EXCERPTED DATA:
_ _ _ _

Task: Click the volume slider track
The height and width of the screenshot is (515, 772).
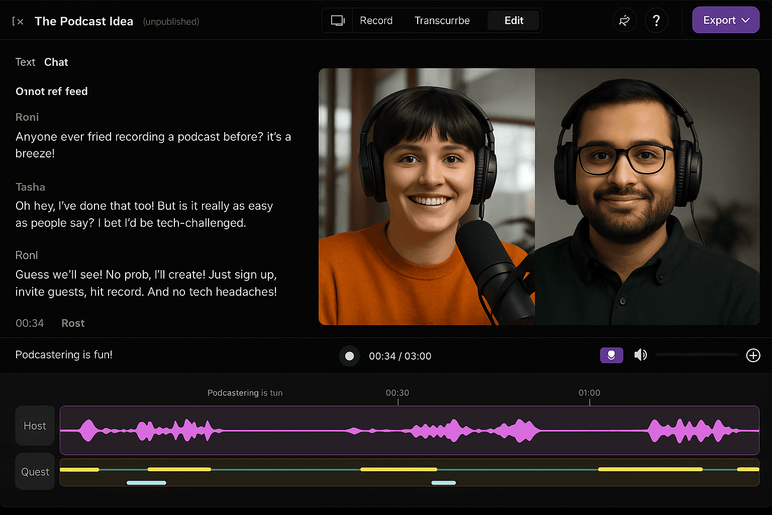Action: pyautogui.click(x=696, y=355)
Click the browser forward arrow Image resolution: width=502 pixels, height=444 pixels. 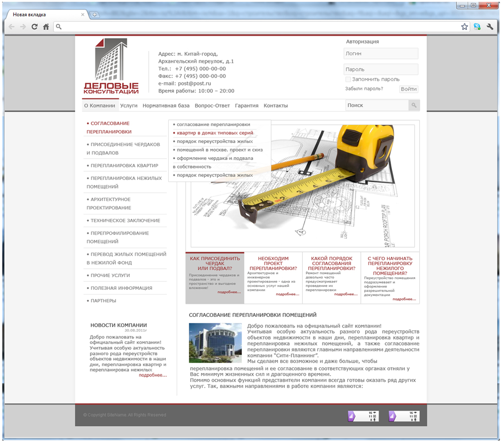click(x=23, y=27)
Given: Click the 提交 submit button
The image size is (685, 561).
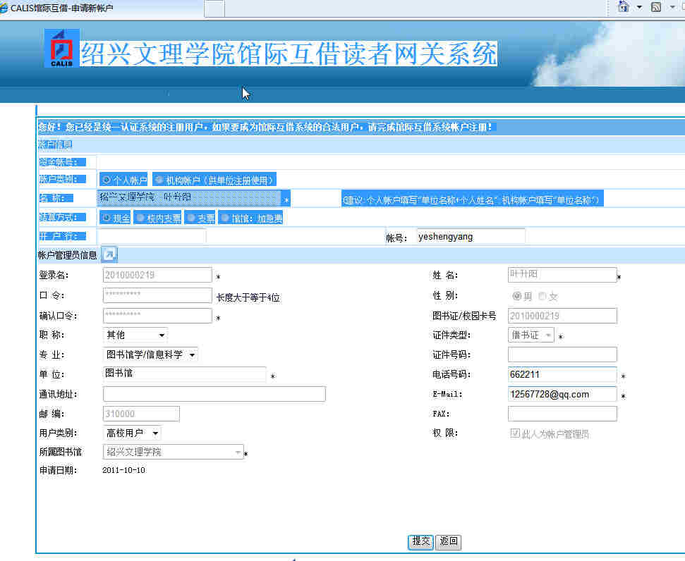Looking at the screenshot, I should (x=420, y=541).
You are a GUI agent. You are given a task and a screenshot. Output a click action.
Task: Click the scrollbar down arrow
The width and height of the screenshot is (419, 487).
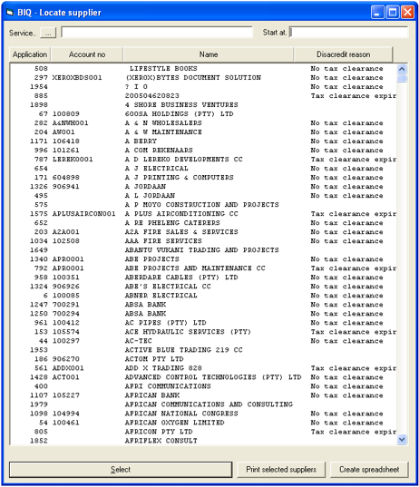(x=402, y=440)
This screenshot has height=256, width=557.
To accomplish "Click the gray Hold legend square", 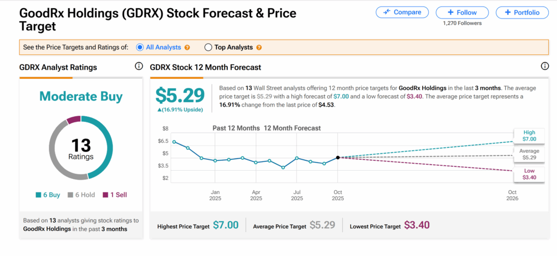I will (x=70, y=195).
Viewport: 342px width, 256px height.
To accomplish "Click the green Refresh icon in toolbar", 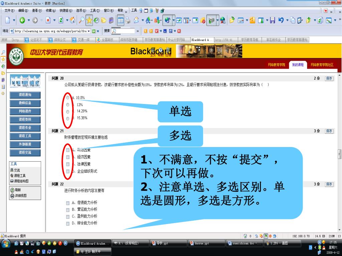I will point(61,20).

_ _ _ _

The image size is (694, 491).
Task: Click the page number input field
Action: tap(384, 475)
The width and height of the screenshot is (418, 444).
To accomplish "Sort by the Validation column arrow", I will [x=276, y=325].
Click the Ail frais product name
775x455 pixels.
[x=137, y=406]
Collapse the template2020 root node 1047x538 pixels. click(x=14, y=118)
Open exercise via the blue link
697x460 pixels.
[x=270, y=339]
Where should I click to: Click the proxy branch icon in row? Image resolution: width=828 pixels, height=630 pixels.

_ _ _ _

EXERCISE REQUIREMENTS:
Start with the line above that contains "The width and height of the screenshot is (418, 444)." and stop after the line that contains "Where should I". Output those lines exactly, and only those.

WRITTEN RESPONSE:
The width and height of the screenshot is (418, 444).
To accomplish "Sort by the Validation column arrow", I will [x=276, y=325].
Click the Ail frais product name
775x455 pixels.
[x=137, y=406]
Collapse the template2020 root node 1047x538 pixels. click(x=14, y=118)
Open exercise via the blue link
697x460 pixels.
[x=270, y=339]
Where should I click to: Click the proxy branch icon in row? Image resolution: width=828 pixels, height=630 pixels.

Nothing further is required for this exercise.